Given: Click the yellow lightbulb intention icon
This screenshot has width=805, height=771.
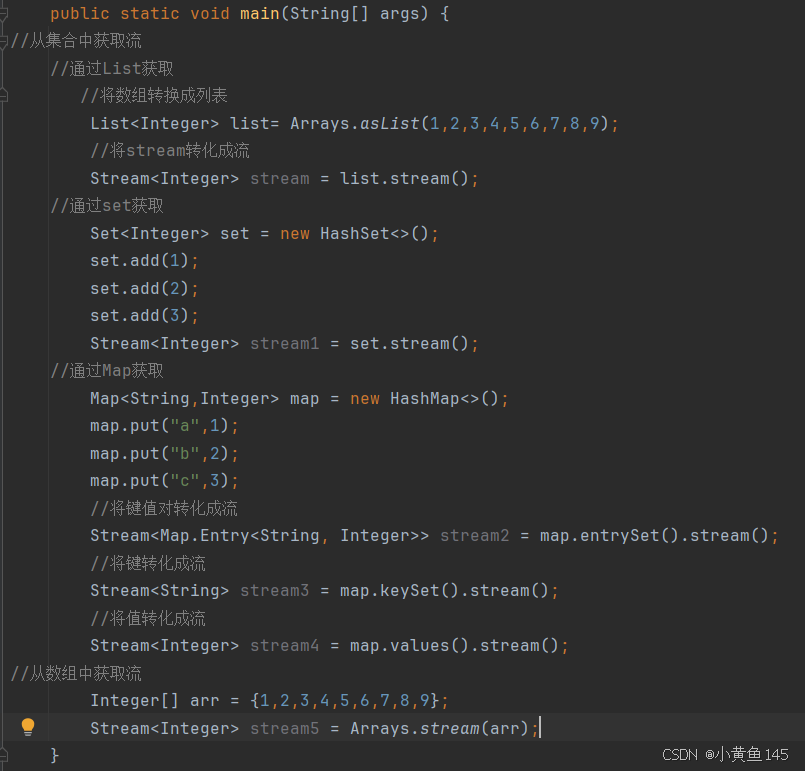Looking at the screenshot, I should coord(27,727).
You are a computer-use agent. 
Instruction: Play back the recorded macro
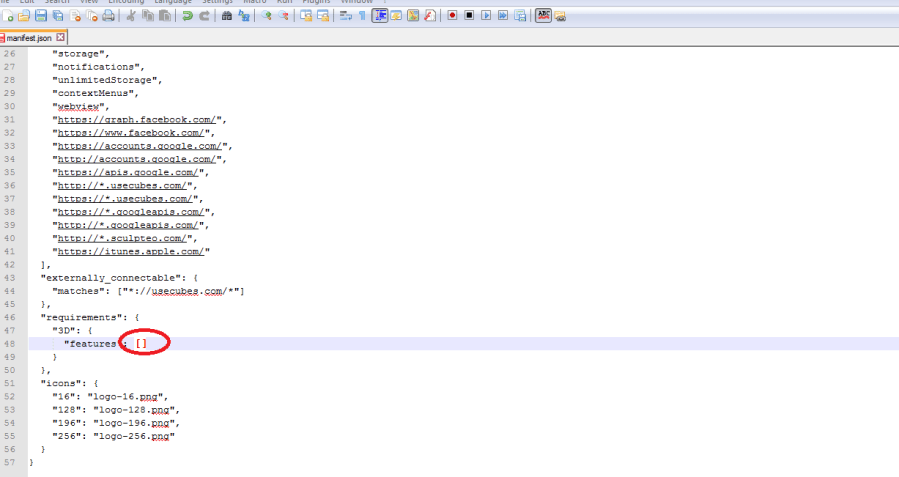[486, 16]
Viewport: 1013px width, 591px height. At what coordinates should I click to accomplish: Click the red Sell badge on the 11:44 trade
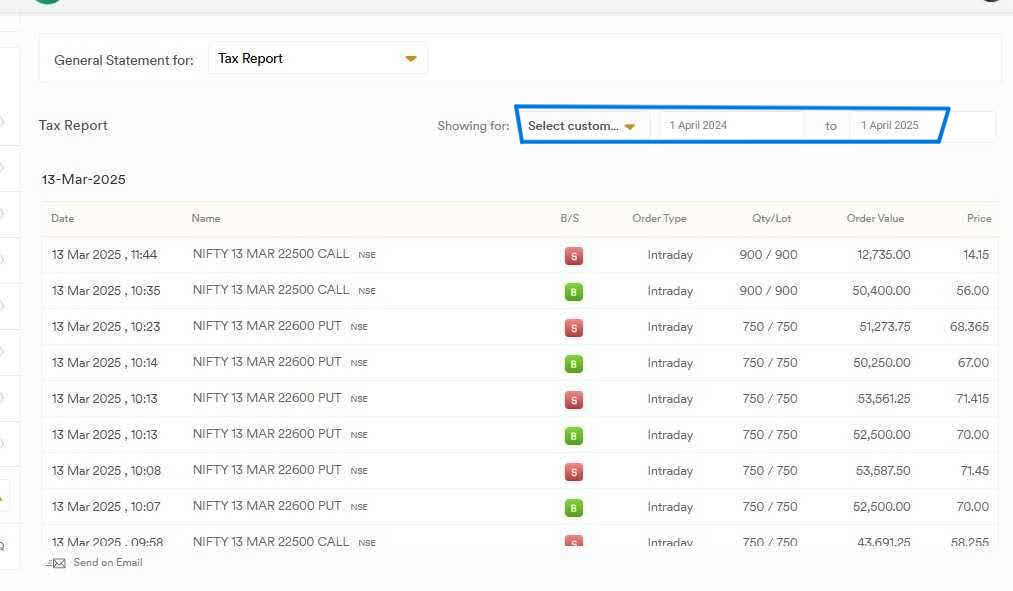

WHAT IS NEEDED: Give back the entire listing verbatim, without the pictures.

REPLY TO THE TASK:
Given: Click the yellow lightbulb intention icon
This screenshot has width=805, height=771.
Looking at the screenshot, I should coord(27,727).
You are a computer-use agent. 
Instruction: Play back the recorded macro
[486, 16]
Viewport: 1013px width, 591px height. At what coordinates should I click to accomplish: Click the red Sell badge on the 11:44 trade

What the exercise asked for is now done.